━━━ Given data
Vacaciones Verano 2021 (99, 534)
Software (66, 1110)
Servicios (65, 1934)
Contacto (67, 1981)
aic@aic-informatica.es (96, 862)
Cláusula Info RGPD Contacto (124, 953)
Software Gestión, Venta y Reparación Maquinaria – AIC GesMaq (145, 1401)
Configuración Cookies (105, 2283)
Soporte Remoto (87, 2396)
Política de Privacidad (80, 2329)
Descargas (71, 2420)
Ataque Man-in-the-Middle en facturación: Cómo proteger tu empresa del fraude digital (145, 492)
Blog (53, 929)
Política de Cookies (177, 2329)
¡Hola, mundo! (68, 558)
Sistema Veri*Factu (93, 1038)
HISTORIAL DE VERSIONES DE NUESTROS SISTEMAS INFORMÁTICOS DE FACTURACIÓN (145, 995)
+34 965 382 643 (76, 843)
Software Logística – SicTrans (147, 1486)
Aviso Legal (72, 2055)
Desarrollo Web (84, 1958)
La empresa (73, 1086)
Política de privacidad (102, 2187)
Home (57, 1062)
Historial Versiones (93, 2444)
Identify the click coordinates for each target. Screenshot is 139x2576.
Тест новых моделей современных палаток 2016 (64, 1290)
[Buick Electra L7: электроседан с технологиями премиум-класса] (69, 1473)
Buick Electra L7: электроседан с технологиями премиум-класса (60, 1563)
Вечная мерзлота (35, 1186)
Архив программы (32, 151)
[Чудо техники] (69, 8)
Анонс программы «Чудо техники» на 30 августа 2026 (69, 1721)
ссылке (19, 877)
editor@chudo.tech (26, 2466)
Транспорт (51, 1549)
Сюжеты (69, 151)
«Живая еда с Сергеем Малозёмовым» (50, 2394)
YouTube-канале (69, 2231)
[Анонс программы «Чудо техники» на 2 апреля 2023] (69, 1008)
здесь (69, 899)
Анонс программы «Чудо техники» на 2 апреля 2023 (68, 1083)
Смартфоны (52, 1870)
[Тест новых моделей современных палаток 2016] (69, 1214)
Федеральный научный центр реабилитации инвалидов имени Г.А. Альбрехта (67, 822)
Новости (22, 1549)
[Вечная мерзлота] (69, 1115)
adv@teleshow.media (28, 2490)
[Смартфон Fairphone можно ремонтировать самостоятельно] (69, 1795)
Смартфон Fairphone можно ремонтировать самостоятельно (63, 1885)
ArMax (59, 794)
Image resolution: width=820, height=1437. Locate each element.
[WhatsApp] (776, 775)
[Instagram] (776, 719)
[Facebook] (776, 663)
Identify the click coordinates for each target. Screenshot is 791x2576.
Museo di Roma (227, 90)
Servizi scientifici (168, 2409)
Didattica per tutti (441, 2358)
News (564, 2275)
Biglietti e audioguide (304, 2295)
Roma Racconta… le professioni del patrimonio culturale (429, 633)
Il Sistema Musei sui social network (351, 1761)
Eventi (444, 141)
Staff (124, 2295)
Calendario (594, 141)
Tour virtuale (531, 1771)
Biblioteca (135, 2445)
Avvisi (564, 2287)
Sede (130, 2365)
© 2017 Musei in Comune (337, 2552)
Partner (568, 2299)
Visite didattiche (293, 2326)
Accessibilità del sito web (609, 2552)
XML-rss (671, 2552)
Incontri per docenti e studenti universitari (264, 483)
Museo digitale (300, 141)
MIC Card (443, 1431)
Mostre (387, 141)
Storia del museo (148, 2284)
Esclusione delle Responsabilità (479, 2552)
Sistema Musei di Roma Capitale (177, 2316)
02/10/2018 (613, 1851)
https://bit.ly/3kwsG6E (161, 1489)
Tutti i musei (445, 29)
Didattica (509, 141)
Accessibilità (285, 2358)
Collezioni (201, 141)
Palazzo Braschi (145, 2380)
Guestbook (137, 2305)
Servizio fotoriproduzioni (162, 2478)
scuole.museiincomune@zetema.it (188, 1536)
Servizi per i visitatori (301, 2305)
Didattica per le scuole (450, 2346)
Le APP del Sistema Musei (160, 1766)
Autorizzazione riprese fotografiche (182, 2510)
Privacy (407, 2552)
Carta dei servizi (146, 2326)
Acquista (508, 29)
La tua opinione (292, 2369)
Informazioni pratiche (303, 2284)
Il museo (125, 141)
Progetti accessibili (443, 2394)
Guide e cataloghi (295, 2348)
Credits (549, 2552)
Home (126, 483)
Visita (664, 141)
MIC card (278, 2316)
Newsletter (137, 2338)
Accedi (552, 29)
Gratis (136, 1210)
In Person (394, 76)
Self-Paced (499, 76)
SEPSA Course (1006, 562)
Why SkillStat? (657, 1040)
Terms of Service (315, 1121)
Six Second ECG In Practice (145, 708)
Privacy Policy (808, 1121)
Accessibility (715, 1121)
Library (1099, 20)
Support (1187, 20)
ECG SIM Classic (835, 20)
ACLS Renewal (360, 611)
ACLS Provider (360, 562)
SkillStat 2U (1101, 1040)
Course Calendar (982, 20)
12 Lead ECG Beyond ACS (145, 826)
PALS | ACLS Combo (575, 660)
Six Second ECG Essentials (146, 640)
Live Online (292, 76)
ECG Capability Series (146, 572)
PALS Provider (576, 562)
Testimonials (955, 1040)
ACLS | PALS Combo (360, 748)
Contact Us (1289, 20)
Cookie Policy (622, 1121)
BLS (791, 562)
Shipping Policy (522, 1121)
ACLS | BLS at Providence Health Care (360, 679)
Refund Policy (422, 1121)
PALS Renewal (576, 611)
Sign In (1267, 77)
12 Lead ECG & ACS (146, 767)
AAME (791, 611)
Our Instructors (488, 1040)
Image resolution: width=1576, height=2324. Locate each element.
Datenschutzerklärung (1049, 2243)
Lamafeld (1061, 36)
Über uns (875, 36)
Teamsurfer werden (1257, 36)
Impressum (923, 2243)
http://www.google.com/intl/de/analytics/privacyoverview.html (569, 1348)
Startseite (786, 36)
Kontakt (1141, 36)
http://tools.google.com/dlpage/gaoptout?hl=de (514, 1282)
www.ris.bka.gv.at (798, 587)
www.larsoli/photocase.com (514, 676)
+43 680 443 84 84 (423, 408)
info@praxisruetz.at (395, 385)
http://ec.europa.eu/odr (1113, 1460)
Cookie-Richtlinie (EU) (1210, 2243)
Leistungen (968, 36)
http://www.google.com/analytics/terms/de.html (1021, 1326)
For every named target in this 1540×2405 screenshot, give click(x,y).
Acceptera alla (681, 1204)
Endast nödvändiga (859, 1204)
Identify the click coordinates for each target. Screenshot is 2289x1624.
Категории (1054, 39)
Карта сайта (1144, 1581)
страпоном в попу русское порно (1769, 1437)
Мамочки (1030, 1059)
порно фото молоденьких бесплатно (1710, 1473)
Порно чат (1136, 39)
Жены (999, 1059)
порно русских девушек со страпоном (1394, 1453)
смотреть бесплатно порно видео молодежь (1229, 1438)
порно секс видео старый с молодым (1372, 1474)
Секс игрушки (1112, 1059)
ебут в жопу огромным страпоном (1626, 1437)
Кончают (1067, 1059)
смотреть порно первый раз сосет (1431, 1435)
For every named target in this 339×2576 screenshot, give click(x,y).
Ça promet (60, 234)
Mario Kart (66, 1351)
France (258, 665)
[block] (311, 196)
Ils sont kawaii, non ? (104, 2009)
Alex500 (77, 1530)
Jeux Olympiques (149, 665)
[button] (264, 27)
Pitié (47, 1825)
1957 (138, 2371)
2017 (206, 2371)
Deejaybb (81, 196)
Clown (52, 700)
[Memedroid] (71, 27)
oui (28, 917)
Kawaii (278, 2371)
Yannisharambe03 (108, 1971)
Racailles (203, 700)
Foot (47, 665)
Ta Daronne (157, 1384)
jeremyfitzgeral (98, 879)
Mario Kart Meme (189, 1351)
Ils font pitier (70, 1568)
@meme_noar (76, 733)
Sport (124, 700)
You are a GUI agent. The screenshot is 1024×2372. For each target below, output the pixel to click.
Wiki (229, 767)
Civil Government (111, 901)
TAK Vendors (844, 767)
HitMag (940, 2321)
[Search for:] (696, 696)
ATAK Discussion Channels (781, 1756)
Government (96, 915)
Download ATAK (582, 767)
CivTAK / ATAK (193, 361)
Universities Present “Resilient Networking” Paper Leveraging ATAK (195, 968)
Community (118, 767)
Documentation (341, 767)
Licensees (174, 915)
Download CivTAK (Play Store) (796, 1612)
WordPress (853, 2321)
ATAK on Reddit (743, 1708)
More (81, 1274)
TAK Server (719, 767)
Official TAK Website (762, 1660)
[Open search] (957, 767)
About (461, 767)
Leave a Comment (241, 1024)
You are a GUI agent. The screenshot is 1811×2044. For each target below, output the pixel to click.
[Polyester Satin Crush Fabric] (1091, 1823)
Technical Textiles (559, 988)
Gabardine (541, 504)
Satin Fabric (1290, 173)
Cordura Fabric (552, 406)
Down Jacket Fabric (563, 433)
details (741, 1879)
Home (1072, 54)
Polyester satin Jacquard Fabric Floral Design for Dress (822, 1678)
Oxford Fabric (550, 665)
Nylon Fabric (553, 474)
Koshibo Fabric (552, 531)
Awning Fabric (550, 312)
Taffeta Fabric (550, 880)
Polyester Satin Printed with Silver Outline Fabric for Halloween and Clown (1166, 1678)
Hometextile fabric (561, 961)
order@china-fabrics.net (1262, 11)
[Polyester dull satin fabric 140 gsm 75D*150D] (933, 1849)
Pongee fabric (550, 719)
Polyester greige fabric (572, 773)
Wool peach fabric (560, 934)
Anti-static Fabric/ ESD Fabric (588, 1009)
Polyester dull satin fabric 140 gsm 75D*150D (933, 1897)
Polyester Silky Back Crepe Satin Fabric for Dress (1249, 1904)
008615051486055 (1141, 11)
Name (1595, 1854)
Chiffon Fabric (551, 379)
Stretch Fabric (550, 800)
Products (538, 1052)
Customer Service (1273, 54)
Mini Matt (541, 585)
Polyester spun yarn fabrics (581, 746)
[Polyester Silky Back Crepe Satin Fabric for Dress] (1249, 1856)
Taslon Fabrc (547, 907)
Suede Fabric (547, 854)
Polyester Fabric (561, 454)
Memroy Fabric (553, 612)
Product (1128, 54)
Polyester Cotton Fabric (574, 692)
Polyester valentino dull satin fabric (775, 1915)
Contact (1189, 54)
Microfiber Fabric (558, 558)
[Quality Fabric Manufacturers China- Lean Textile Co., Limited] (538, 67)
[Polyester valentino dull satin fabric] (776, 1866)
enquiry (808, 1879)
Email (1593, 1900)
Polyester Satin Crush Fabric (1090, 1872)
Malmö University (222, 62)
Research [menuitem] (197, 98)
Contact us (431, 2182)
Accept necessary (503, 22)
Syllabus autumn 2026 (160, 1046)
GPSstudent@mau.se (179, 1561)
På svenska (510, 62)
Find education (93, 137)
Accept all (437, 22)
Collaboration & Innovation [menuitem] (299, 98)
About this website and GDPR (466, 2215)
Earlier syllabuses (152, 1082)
━━━━━━
*Your objective:*
From the records above, give again exactly the lines running from the line with "TAK Vendors (844, 767)" to the line with "Download CivTAK (Play Store) (796, 1612)", inclusive.

*Exercise answer:*
TAK Vendors (844, 767)
HitMag (940, 2321)
[Search for:] (696, 696)
ATAK Discussion Channels (781, 1756)
Government (96, 915)
Download ATAK (582, 767)
CivTAK / ATAK (193, 361)
Universities Present “Resilient Networking” Paper Leveraging ATAK (195, 968)
Community (118, 767)
Documentation (341, 767)
Licensees (174, 915)
Download CivTAK (Play Store) (796, 1612)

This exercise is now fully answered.